Date: 2003-12-16 12:04

   From: Laurent Eschenauer <pepite.be at laurent>
   
   I have an issue with the xml parser in ACL 6.2 (pxml) when using line
   feeds. Looking at the XML specs, I understand that the XML parser should 
   ignore line feeds and extra whitespace. However when I parse the following 
   file with ACL 6.2 :
   
   <team>
   <person id="b001" name="laurent eschenauer"/>
   <person id="b002" name="cedric gauthy"/>
   </team>
   
   Using the command :(parse-xml stream :content-only t)
   
   I receive:
   
   ((team " 
   " ((person id "b001" name "laurent eschenauer")) "
   " ((person id "b002" name "cedric gauthy")) "
   "))
   
   As you can see, all line feeds are handled by the parser as token
   while they should not be visible (according to the XML specs at
   http://www.xml.com/axml/testaxml.htm).
   
I think you are misreading the XML standard.  (The annotated one you
cite is the 1998 version -- the 2000 revision is available at w3c.org,
but I don't think it is any different in this regard.)

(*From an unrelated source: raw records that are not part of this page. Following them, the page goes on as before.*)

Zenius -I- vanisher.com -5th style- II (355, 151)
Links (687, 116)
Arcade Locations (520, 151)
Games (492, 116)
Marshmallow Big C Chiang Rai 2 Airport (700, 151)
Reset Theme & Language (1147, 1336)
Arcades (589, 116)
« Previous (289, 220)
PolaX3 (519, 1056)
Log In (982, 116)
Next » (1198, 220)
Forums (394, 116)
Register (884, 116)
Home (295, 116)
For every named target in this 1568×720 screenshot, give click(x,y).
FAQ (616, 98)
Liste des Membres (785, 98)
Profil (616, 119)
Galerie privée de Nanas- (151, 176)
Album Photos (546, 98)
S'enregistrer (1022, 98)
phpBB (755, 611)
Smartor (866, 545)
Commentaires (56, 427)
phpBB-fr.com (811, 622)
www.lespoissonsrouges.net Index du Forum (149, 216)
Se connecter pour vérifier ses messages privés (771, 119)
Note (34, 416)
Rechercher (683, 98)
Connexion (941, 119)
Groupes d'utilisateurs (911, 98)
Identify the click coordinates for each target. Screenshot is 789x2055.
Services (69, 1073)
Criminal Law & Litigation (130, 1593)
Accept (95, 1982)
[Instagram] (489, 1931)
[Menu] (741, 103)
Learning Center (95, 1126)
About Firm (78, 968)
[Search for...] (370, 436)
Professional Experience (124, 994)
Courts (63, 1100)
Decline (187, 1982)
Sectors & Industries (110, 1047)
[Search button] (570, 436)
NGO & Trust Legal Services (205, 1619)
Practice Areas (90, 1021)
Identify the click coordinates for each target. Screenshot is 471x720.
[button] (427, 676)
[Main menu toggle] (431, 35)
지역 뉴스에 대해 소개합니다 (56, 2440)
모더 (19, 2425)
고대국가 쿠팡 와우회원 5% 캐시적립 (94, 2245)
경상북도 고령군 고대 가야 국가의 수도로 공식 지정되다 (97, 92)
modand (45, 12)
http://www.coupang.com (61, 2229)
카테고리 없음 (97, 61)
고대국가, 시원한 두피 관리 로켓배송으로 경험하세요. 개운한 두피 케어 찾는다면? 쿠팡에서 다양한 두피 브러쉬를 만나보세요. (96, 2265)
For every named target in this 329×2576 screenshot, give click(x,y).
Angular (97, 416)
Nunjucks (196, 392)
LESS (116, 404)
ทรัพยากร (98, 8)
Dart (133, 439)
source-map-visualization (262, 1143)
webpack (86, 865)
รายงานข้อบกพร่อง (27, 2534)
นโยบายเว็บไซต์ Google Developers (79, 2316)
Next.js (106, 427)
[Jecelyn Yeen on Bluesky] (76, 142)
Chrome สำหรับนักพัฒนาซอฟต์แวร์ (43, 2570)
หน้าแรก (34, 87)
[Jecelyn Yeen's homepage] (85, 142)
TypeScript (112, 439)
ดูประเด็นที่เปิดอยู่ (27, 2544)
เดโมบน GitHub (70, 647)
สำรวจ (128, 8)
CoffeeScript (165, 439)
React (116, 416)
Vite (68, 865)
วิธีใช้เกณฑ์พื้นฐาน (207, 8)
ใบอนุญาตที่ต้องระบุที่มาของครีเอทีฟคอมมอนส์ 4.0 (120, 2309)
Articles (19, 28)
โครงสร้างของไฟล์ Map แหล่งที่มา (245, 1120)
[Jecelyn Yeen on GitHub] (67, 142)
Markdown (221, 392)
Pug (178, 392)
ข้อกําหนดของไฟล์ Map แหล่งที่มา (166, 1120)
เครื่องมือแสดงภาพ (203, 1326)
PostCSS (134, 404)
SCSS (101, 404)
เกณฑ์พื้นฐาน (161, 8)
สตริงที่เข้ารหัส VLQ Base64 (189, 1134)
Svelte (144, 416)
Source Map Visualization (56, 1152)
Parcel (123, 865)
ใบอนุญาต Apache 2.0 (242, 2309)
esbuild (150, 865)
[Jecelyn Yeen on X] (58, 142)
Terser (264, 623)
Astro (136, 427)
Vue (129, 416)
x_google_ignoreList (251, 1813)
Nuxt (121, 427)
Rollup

Section 2.10 of the standard states:

  An XML processor must always pass all characters in a document that
  are not markup through to the application.

That's unequivocal.  It is also supported by the annotated test in the
document you cite -- click on the secont circle-T annotation in
Section 2.10..

  A validating XML processor
  must also inform the application which of these characters constitute
  white space appearing in element content.

The ACL pxml is _not_ a validating parser, but even if it were, a
validating parser is still _required_ to pass back to the client
application all whitespace that is not markup.  (Very informally, that
includes all whitespace not inside angle brackets or is inside.)  A
validating parser should differentiate whitespace that appears in
places where regular character data cannot appear (e.g. between an
<ol> and an <li> tag) because that whitespace cannot be part of the
significant document text.  However, it must still be presented to the
application.  The third circle-T annotation in 2.10 verifies this.

At first it is hard to see the sense of this requirement.  But
consider an application such as an XML editor or XSL transformer.
There is no reason it shouldn't make use of the same parser as any
other application, but (since XML documents are supposed to be human
readable as a fallback) such an editor might want much as possible to
preserve whitespace so that serves only to make the document format
more readable.  This is also the reason parsers are _permitted_ (but
not required) to inform applications about comments, as does the SAX
interface.

But it is still up to the application whether to ignore whitespace
that appears in element content (i.e. where character data _may_ _not_
otherwise appear).  The processor (parser) must still present it to
the application.  Of course, whitespace that appears where character
data _may_ appear must also be preserved.  Our phtml used to screw
this up

     <i>foo</i> <i>bar</i>

and run the two words together.  (HTML has _very_ different rules for
whitespace preservation, but the issue is similar.)

  A special attribute named xml:space may be attached to an element to
  signal an intention that in that element, white space should be
  preserved by applications.

But even this attribute does not allow the parser to suppress
whitespace.  It is merely a suggestion to the client application where
whitespace should be considered significant, for example, to
differentiate sections of prose and poetry.